WORKING DATA section start

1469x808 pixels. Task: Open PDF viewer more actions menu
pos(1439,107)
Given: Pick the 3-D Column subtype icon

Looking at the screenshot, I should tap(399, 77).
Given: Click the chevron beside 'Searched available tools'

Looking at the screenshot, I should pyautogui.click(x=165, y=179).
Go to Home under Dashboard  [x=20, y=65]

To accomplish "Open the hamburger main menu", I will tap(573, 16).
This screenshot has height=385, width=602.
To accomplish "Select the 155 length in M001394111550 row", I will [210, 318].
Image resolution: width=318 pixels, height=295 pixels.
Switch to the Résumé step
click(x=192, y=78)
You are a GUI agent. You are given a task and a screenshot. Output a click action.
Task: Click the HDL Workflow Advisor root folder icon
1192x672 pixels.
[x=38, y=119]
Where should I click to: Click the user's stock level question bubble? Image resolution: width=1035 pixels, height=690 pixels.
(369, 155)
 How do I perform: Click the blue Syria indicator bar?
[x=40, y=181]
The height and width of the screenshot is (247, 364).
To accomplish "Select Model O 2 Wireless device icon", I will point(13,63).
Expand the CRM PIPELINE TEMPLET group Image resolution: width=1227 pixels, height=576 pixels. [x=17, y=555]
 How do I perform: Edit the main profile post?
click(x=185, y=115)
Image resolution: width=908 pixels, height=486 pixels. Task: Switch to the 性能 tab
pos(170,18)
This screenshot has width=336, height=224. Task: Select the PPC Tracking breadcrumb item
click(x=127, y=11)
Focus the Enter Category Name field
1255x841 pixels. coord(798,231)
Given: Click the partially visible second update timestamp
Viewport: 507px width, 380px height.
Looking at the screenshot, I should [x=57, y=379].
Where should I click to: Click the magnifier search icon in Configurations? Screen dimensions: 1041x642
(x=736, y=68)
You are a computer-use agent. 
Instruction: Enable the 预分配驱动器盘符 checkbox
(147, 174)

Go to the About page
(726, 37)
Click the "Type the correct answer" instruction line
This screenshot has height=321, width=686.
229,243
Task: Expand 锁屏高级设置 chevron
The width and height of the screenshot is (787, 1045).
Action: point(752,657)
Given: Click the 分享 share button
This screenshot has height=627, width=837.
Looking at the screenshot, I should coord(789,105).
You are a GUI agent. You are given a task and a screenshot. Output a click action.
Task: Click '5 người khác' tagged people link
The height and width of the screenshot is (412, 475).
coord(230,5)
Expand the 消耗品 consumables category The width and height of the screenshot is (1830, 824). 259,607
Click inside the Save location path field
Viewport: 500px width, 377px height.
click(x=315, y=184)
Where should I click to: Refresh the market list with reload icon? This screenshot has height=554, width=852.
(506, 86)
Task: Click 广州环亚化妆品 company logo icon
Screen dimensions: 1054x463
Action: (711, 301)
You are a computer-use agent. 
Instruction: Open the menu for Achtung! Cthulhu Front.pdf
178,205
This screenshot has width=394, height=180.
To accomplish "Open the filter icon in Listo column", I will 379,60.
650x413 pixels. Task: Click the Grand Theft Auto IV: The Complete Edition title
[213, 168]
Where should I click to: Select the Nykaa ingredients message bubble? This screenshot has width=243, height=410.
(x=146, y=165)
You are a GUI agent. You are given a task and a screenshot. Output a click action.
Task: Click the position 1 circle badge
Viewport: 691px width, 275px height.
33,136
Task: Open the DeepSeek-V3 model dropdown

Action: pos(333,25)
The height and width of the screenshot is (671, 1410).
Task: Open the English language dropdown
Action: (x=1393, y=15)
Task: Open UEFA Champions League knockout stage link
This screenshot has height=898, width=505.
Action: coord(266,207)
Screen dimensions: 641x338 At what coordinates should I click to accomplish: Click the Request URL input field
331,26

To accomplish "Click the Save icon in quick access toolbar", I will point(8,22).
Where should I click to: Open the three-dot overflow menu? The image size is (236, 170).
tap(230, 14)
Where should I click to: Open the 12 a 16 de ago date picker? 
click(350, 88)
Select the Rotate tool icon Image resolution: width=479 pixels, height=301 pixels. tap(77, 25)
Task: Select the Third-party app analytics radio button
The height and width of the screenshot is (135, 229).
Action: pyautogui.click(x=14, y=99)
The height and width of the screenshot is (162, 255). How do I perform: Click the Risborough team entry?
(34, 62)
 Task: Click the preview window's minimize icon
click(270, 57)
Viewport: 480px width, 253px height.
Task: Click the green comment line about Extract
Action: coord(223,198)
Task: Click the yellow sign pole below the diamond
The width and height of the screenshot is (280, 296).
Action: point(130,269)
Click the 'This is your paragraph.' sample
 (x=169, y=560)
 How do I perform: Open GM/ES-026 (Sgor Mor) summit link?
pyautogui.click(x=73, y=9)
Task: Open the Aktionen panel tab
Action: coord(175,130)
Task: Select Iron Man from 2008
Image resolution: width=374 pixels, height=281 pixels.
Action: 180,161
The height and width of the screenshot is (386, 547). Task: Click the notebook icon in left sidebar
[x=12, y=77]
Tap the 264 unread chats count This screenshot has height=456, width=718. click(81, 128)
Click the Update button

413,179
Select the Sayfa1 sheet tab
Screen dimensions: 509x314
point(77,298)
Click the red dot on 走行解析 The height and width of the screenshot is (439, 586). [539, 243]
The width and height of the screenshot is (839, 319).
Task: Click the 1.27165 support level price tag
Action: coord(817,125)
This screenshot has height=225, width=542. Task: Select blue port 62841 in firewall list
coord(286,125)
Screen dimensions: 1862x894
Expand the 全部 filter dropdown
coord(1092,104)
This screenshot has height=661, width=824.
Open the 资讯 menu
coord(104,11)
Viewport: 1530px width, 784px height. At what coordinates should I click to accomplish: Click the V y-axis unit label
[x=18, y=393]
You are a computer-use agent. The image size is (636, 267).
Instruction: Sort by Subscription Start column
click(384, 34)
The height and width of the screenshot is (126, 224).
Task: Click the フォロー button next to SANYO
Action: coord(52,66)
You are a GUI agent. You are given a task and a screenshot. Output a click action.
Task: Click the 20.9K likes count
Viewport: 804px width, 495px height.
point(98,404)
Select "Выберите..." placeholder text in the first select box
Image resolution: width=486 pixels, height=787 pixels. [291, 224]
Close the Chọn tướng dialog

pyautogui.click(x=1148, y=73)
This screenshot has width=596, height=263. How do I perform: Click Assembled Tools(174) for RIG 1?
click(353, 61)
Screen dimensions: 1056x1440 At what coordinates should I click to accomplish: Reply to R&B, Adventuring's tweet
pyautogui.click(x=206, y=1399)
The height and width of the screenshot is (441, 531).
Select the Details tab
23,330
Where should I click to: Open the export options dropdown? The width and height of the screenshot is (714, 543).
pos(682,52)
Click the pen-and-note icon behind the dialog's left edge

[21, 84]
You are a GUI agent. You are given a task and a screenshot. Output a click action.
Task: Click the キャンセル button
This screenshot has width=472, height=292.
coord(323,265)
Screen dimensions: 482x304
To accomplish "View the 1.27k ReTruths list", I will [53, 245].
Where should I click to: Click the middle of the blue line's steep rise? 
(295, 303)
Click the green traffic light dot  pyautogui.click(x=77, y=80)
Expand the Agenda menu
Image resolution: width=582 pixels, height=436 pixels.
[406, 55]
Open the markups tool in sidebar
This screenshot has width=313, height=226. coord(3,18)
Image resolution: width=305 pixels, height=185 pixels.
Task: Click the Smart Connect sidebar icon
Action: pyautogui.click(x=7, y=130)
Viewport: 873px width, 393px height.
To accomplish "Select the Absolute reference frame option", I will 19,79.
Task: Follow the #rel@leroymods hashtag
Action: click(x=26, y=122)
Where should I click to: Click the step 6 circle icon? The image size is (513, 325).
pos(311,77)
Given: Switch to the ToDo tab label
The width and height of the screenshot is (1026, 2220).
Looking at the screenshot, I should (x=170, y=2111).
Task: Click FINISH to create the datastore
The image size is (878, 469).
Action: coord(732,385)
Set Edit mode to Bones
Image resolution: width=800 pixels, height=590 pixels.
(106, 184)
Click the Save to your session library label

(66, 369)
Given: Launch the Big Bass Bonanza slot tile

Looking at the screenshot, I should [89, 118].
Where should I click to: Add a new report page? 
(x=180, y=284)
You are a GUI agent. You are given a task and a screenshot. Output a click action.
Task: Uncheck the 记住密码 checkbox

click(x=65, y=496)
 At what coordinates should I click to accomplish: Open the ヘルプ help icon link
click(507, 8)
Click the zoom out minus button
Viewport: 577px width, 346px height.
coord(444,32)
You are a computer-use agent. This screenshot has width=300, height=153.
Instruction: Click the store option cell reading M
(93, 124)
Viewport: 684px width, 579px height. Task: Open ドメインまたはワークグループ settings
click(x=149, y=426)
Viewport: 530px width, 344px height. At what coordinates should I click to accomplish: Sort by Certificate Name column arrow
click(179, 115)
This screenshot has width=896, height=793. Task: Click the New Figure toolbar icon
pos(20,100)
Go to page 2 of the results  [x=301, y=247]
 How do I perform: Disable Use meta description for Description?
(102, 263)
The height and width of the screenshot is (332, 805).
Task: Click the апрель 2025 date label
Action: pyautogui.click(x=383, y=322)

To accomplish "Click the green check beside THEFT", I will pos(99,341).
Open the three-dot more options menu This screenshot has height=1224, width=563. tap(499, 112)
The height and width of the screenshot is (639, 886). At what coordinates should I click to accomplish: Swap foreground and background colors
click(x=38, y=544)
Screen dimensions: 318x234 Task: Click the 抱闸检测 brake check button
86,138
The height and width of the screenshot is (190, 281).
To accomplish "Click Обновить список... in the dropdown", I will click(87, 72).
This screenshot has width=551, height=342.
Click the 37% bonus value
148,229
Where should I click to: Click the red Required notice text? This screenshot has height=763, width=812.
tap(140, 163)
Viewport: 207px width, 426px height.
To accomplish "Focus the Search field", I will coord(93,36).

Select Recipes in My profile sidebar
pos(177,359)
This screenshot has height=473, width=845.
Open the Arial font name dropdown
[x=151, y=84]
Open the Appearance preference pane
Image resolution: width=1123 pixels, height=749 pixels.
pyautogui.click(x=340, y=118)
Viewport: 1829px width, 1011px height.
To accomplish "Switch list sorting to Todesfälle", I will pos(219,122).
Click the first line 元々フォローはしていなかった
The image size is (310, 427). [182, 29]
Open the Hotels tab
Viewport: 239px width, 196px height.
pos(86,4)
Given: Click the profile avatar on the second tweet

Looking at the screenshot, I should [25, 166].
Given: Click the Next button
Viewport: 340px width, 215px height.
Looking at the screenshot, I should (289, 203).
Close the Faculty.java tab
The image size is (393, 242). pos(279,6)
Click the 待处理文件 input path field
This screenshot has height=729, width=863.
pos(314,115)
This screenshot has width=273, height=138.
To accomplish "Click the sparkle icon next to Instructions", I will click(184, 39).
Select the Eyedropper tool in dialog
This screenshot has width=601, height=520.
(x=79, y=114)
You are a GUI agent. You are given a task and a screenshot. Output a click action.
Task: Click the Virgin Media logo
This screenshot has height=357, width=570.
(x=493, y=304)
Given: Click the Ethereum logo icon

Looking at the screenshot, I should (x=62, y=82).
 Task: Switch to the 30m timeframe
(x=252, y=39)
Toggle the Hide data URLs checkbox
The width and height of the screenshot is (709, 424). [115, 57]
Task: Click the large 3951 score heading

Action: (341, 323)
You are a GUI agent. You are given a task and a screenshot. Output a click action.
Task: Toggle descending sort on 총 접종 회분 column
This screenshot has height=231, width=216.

WORKING DATA section end

§ **PROMPT**
Everything from the line containing "This screenshot has height=357, width=570." to the end of the records must be written out exactly; include both of those lines and no others.

§ **SOLUTION FOR THIS TASK**
This screenshot has height=357, width=570.
(x=493, y=304)
Given: Click the Ethereum logo icon

Looking at the screenshot, I should (x=62, y=82).
 Task: Switch to the 30m timeframe
(x=252, y=39)
Toggle the Hide data URLs checkbox
The width and height of the screenshot is (709, 424). [115, 57]
Task: Click the large 3951 score heading

Action: (341, 323)
You are a GUI agent. You are given a task and a screenshot. Output a click action.
Task: Toggle descending sort on 총 접종 회분 column
This screenshot has height=231, width=216.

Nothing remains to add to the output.